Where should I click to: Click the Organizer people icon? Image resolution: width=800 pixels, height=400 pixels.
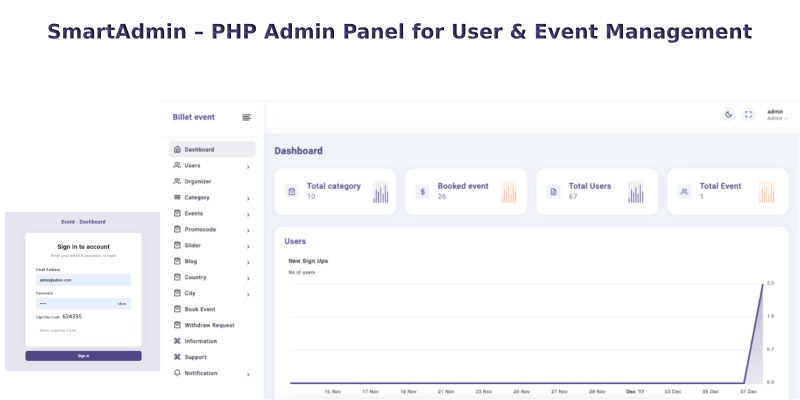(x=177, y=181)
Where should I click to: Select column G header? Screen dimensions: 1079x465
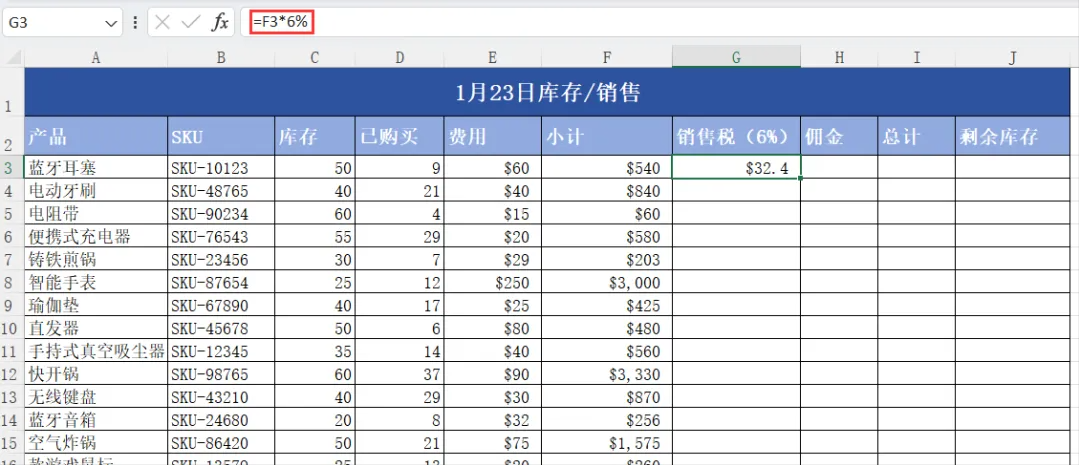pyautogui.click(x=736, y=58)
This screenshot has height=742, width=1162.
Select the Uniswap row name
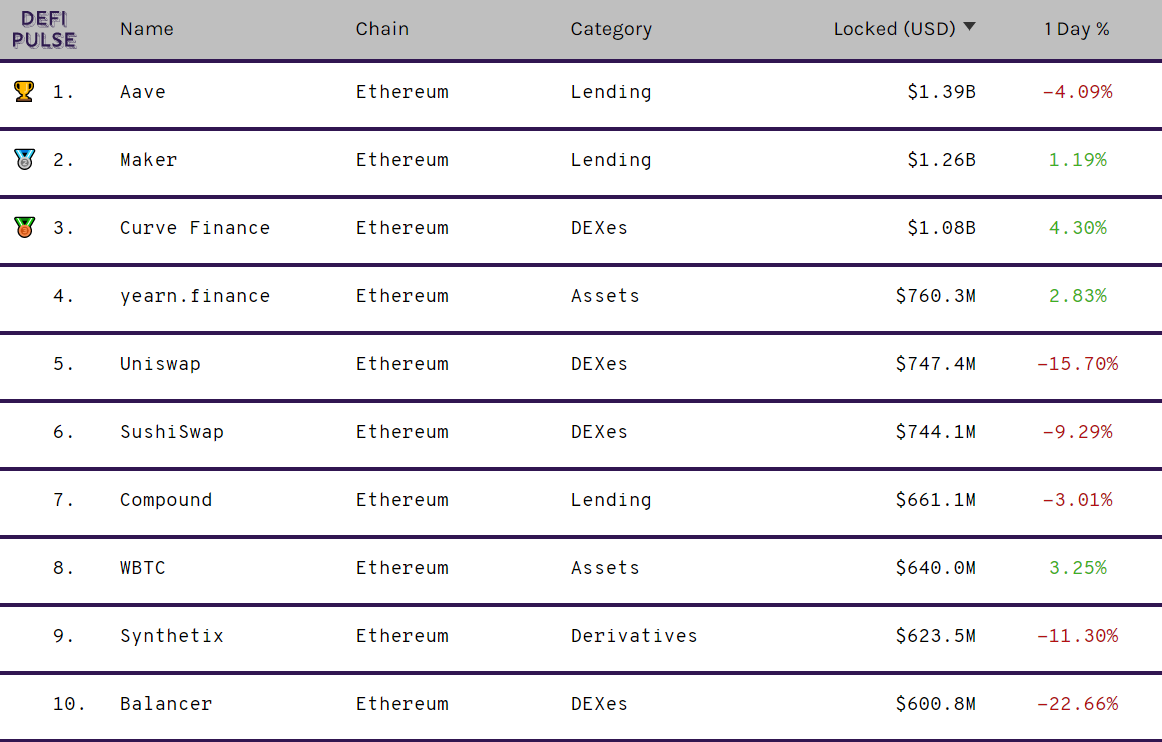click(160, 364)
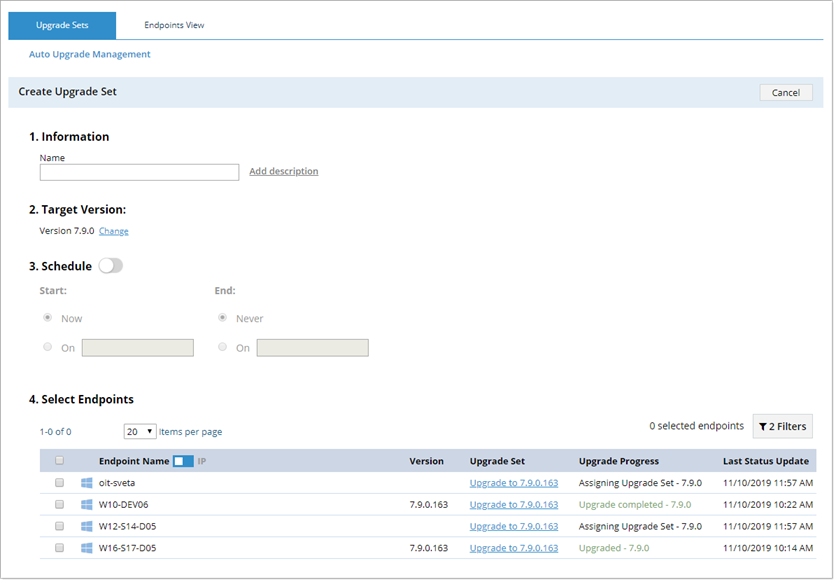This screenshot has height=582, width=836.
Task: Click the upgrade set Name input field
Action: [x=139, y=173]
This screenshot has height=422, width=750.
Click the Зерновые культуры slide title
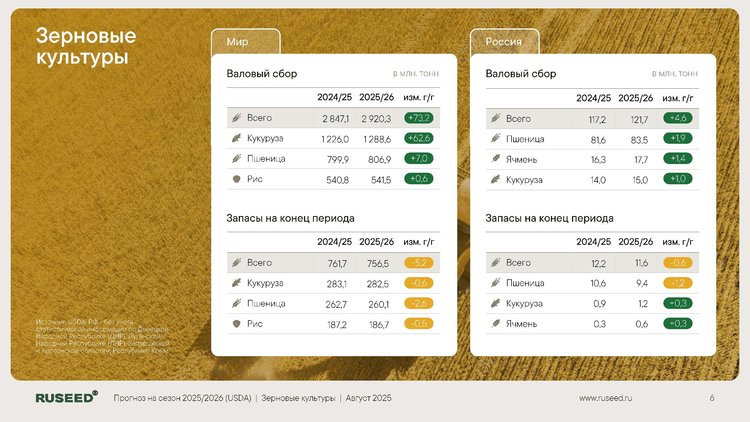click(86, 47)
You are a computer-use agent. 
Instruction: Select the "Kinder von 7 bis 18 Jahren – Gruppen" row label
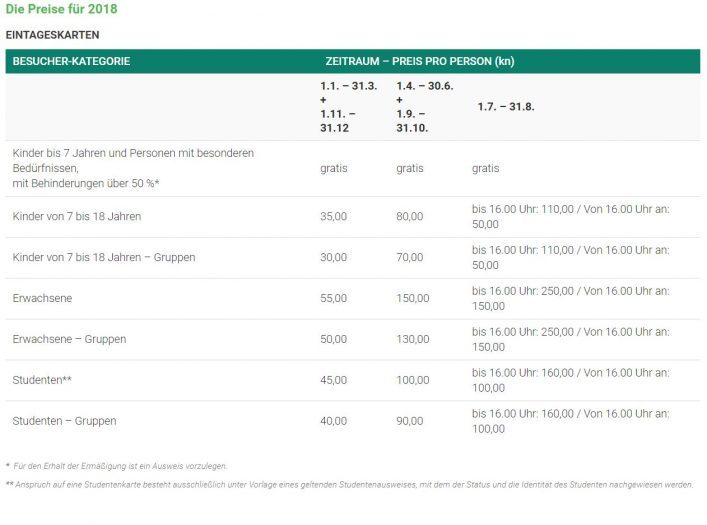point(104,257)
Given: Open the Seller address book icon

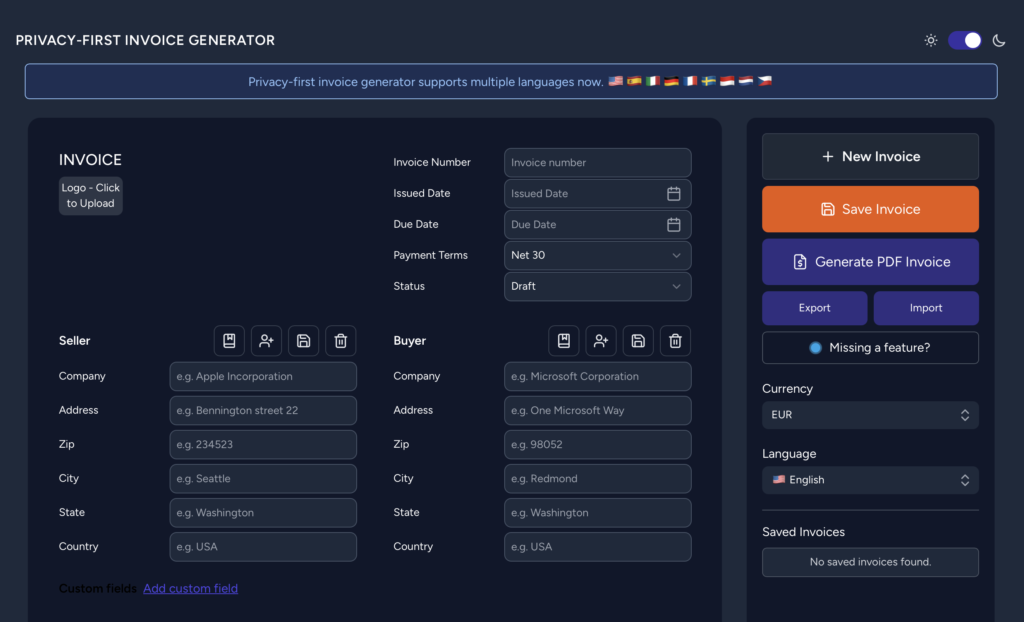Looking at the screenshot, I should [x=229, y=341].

####################

Output the entries verbatim but drop the images.

Where should I click to: Click the Organizer people icon? Image resolution: width=800 pixels, height=400 pixels.
(x=177, y=181)
Where should I click to: Select column G header? Screen dimensions: 1079x465
pyautogui.click(x=736, y=58)
This screenshot has height=742, width=1162.
Select the Uniswap row name
click(160, 364)
This screenshot has height=582, width=836.
Task: Click the upgrade set Name input field
Action: [x=139, y=173]
This screenshot has height=422, width=750.
Click the Зерновые культуры slide title
click(86, 47)
You are a computer-use agent. 
Instruction: Select the "Kinder von 7 bis 18 Jahren – Gruppen" row label
point(104,257)
Given: Open the Seller address book icon

Looking at the screenshot, I should [x=229, y=341].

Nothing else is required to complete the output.